I feel sorry for the kid, in all honesty. He's a good and decent child, but is growing up entirely without adult guidance because his parents don't want to hurt his feelings. Because he has no boundaries, I'd say it's dead certain he'll be trouble when he's a teenager. Sadly, it's trouble that could best have been avoided by parents who realized they're not his best friends, they're his parents.

I hate to second guess anyone's parenting (and the parents of these boys couldn't be nicer people in most regards). But I do find it sad to see a shipwreck coming that I'm powerless to prevent.


Comments (Page 1)
2 Pages1 2 
on Dec 31, 2005
Been there done that!  Lock your doors.  That is about all you can do.
on Dec 31, 2005
You can prevent a shipwreck on YOUR shores.

This is how I'd handle it.

Next time he's over, explain to him the "Rules." Meaning, he MUST knock before entering. Tell him the penalty for breaking the rule is not playing with your kids for the day.

Gid, I run into this all the time and not even with kids who are considered "perfect." A lot of parents today can't be bothered to raise their own kids. So I tell everyone flat out, my house, my rules. You break my rules and you get exactly what my kids get, consequences.

Now I realize the mom might freak out on ya, but so what. She'll eventually get the point if you send him home every time he does it.

We had a neighbor kid that did the same thing some years back. I ended it fast by quickly walking up to him after he entered and getting down on his eye level and saying in a louder (not a yell) and firm voice. "Did you just walk into my house without knocking? From now on you knock or you can't come back. Do you understand?"

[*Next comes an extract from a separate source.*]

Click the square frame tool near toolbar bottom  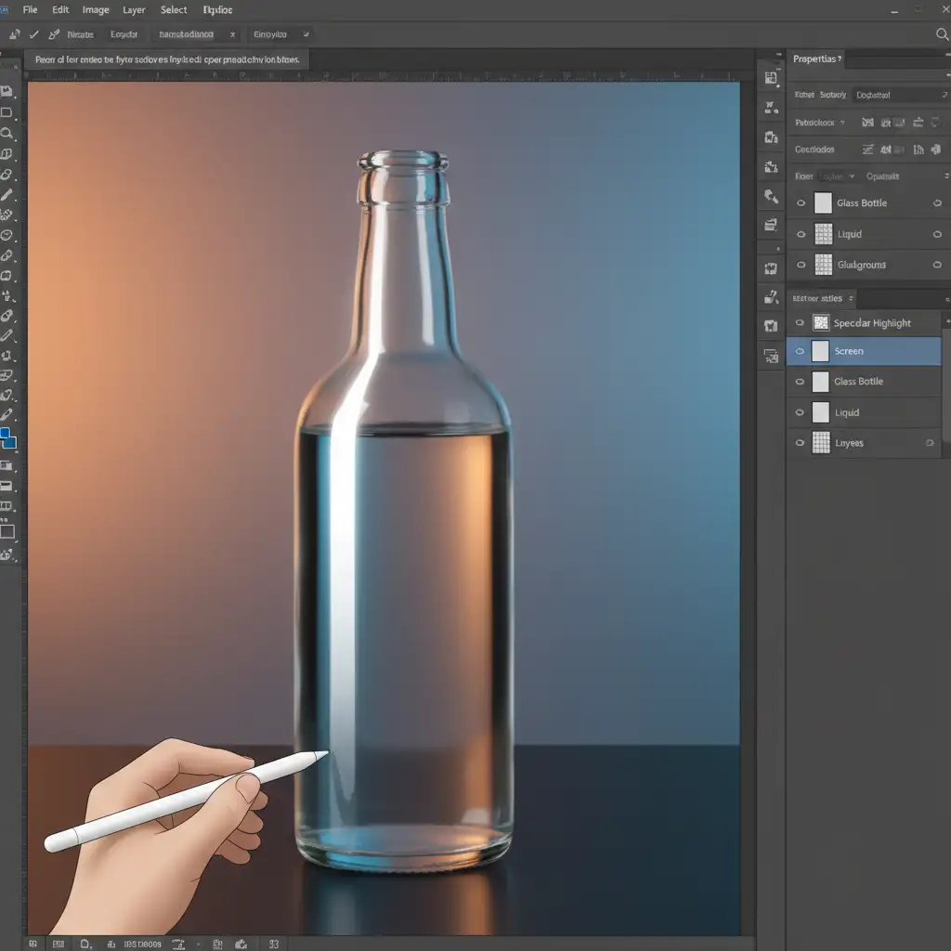(7, 532)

I never had to speak with the parents about it. At 6 he should get it. If he doesn't there may be more wrong with him than simply not having parents who won't train him.

That's my take anyway. Good luck.
on Dec 31, 2005

Next time he's over, explain to him the "Rules." Meaning, he MUST knock before entering. Tell him the penalty for breaking the rule is not playing with your kids for the day.

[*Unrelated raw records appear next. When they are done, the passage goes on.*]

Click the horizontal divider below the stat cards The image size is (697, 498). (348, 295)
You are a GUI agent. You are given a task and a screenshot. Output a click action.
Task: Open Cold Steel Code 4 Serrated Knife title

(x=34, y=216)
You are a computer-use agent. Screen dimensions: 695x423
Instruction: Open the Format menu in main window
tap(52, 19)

That's what I was talking about when we tried to deal with him on a separate issue earlier, Tova. My wife told him if he couldn't play nice, he couldn't play with the kids, and his mom raised holy Hell. Like I said, he's not to be corrected; they have made that very clear. As soon as we say something he'll go straight to his mom about it.

on Dec 31, 2005

That's what I was talking about when we tried to deal with him on a separate issue earlier, Tova. My wife told him if he couldn't play nice, he couldn't play with the kids, and his mom raised holy Hell. Like I said, he's not to be corrected; they have made that very clear. As soon as we say something he'll go straight to his mom about it.

Logic is wasted on children and idiots.  He is the former, his parents the latter.

on Dec 31, 2005
As soon as we say something he'll go straight to his mom about it.


So what.

Let her come over and you can tell HER the rules. If she doesn't like it she won't let him come back.

Sometimes parents are bullies and it sounds like his mom might use her "mouth" as a device to keep others cowed. If your only concern is the mother banshee coming over and yelling, pfft, you can take it...you're running for public office you better get used to it!
on Dec 31, 2005

Let her come over and you can tell HER the rules. If she doesn't like it she won't let him come back.

Tova,

With a contingent of folks actively trying to run us our of town, it would be a poor strategy to alienate those who aren't. Your advice works in certain situations, but we honestly can't afford to make more enemies than we already have.

on Dec 31, 2005
With respect to you know who, they are really rotten parents, Gideon.

"Mom" used to finish working a long day and then, instead of going home, she would come to our house and try to hang out for hours. It was like she was single and had no husband or child at home to concern herself with. All day...and then while she was at our house..."Grandparents" would be watching the child, and apparently she saw that as their responsibility and not hers.

Right before we left for Hawaii, I came over to their house to visit and they were watching their new ginormous TV...watching GhostShip. I don't know if you've seen this movie, but it's so graphically gory that I couldn't get the images from those first few minutes I saw of the movie out of my mind for weeks.

And there are "Boy1" and "Boy2"...wide-eyed, watching the carnage. I asked if they thought maybe the boys should leave the room during the movie, and they told me some nonsense about how the boys never have nightmares. I was appalled and left shortly thereafter.

I don't know that there's anything you can do about it, really, beyond talking to "Grandparents" who certainly don't allow that kind of crap (they raised J and Z to be VERY respectful), although I don't know if that would help, either.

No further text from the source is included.